6 Additionally, the deed shows that Girish quitclaimed an interest in the property to
MSKGP in 2008. The evidence does not show that Girish is an officer of MSKGP,
and no evidence in the record shows whether he has any ownership interest in the
corporation. Consequently, it remains unclear whether and to what extent Girish
could effectuate the transfer of the Scottish Inn via warranty deed.
(c) As for whether the attorney signing the agreement had the authority to bind
Kakas, the record presents more questions of fact. “An attorney has apparent authority
to enter into a settlement agreement on behalf of a client; and the client will be bound
by such agreement, even in the absence of express authority, where the opposite party
is unaware of any limitation on the attorney’s authority.” (Citations omitted.) Omni
Builders Risk, Inc. v. Bennett, 313 Ga. App. 358, 360 (1) (721 SE2d 563) (2011).
Here, the settlement document reflects that the attorney signed as the “Attorney for
Defendant,” yet the only named defendant in the agreement was Girish, and the
settlement agreement contains no reference to Kakas at all. Moreover, the record does
not show that Girish’s attorney also represented Kakas, and we cannot presume that
the attorney did. See, e.g., Addley v. Beizer, 205 Ga.
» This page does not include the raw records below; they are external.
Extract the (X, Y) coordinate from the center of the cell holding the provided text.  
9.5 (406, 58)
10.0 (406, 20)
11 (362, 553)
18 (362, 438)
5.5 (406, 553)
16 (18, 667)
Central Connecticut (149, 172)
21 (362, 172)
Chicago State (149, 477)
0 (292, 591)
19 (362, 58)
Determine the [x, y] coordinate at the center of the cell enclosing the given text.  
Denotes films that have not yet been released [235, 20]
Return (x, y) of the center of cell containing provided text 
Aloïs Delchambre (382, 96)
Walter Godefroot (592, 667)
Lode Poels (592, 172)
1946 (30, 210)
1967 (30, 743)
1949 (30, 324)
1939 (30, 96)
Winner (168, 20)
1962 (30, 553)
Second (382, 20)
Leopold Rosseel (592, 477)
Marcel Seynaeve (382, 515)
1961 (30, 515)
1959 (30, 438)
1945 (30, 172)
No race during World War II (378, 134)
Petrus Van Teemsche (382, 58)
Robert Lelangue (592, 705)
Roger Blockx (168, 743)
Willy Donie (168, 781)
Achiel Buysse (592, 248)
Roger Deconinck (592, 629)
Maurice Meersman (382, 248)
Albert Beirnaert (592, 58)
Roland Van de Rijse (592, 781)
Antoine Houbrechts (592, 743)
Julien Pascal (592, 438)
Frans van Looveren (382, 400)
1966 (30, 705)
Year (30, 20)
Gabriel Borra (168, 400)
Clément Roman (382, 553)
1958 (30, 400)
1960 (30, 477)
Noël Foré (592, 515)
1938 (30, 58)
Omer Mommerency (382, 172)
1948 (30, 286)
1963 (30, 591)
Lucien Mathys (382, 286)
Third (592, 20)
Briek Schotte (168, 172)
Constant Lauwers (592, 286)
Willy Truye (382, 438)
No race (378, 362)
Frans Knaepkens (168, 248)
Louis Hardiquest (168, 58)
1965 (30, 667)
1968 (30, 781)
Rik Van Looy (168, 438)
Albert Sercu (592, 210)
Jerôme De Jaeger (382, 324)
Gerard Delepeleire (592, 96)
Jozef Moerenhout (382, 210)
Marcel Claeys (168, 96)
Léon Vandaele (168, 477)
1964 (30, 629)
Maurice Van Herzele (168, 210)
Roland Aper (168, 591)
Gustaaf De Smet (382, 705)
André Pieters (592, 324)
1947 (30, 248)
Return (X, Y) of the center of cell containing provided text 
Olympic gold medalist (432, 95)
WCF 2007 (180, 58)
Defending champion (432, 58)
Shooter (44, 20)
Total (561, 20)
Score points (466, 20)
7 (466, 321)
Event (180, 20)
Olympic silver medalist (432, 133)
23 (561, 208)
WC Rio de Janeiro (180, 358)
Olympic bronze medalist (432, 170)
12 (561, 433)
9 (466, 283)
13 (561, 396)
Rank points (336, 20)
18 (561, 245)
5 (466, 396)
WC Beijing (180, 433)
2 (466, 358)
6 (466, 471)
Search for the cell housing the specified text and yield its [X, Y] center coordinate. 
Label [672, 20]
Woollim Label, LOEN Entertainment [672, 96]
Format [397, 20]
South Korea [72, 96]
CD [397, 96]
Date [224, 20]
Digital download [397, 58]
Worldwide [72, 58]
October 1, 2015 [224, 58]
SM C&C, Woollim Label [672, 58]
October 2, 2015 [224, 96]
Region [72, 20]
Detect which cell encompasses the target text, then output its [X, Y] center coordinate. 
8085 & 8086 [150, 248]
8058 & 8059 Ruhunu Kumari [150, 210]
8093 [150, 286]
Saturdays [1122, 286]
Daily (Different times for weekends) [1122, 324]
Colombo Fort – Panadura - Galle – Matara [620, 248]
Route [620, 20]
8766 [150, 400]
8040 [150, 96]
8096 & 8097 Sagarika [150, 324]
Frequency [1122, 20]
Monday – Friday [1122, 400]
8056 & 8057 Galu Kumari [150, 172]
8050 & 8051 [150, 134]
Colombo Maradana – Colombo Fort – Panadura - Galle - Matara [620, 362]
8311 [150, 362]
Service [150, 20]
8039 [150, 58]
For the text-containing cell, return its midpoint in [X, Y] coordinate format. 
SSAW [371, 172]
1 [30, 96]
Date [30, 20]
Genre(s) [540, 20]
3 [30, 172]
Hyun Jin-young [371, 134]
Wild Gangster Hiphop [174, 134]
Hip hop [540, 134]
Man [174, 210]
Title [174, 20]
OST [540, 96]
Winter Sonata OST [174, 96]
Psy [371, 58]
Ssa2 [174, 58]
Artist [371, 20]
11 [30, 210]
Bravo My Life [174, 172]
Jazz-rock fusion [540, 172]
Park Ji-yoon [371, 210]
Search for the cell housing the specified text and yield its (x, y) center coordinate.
App. 714, 716 (1) (423 SE2d
398) (1992) (attorney for corporation is not presumed to represent officers of
corporation because the corporation and officers are distinct legal entities).
7 Consequently, there is question of fact as to the attorney’s apparent authority to bind
Kakas. See Omni, supra, 313 Ga. App. at 362 (1) (where client was present and
refused to sign settlement agreement, the evidence did not support claim that attorney,
who first signed the agreement, had apparent authority to bind client).
Given the limited record, there are questions of fact as to whether Girish signed
the document in his individual or representative capacity and whether he, or his
attorney, had the authority to enter into a contract to transfer the America’s Best and
Scottish Inn properties via limited warranty deed. Consequently, we must reverse the
trial court’s grant of the appellees’ motion to enforce.
2. In light of our disposition in Division 1, we need not address the appellants’
remaining arguments.
Judgment reversed. Doyle, P. J., and Dillard, J., concur.